The race has also attracted its fair share of controversy involving James Leonard, a Waxahachie lawyer who was accused of molesting two girls under the age of 14, only to be given 10 years of probation by Knize after prosecutors requested that judgment instead of jail.

Leonard, put on probation a week after Knize won his re-nomination battle four years ago in the GOP primary against Midlothian lawyer Dan Alt-man, fled to El Salvador and has not been heard from since.
Of the four candidates now in the race to succeed Knize, only one Leonard’s lawyer at the time Cindy Ermatinger of Midlothian, did not respond.

Waxahachie Mayor Ron Wilkinson, former Ellis County Court at Law No. 1 Judge Bob Carroll and Red Oak lawyer Dan Gus each responded to a four-question questionnaire from The Ellis County Press.

It was the question about the Leonard case that received the most attention.

"The James Leonard case represents a failure of the criminal justice system," said Gus, a partner with Walker Sewell in Dallas.

"It shows that long experience in the criminal justice system does not always translate into sound judgment and good results. Fortunately, the Leonard case is a rarity in that most probationers do not flee the country in order to evade responsibility for their crimes."

Carroll, who switched from running for county judge to 40th District Court in December, said it was critical to monitor the whereabouts of alleged criminals given probation.

"At any given time, the Adult Probation Department typically has several hundred persons on probation," Carroll said.

"Monitoring the whereabouts of each probationer is critical, especially in higher risk categories. Limitations on the locations of where probationers live and travel restrictions on their movements are reasonable.
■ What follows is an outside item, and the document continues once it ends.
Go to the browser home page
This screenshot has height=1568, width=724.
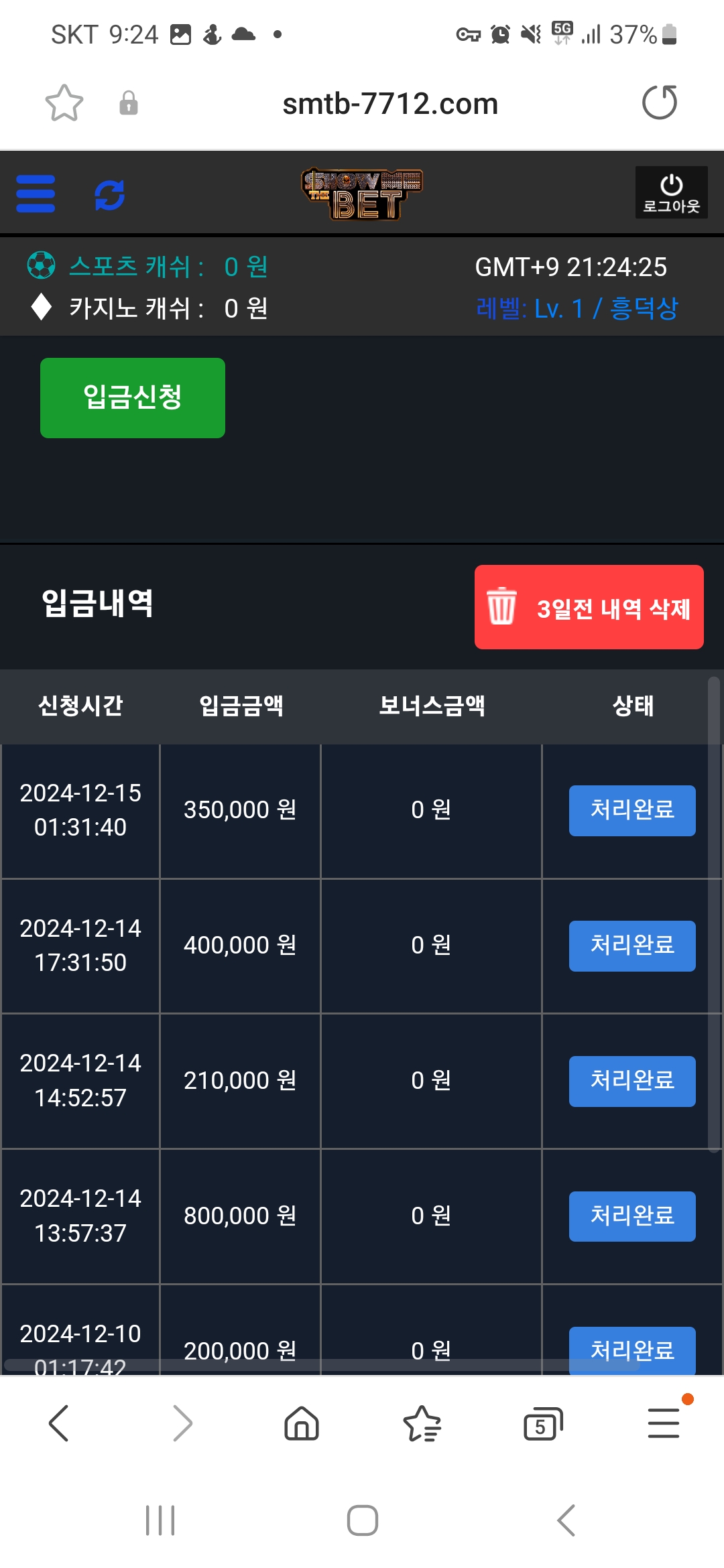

It is important to note that the granting of probation is the post-adjudication release of a criminal defendant under specific terms and conditions imposed by the district judge.

"The continued freedom of the individual is expressly conditioned upon their compliance with such requirements as: regular reporting to the probation department, committing no further criminal offenses, paying fines, restitution to the crime victim, random drug testing, maintaining employment, and so forth. With respect to travel limitations, the surrender of passport documents could be required."

Wilkinson invoked judicial ethics canons and responded with, "… keeping these matters in mind, as far as [questions about the Leonard case] are concerned, I will enforce the law in every case that comes before me to the best of my ability and provide to every litigant a level playing field consistent with the laws of the State of Texas. Any infraction of the law will, of course, be investigated by the proper law enforcement authorities."

Due to space constraints, the candidates answers could not be put into this article.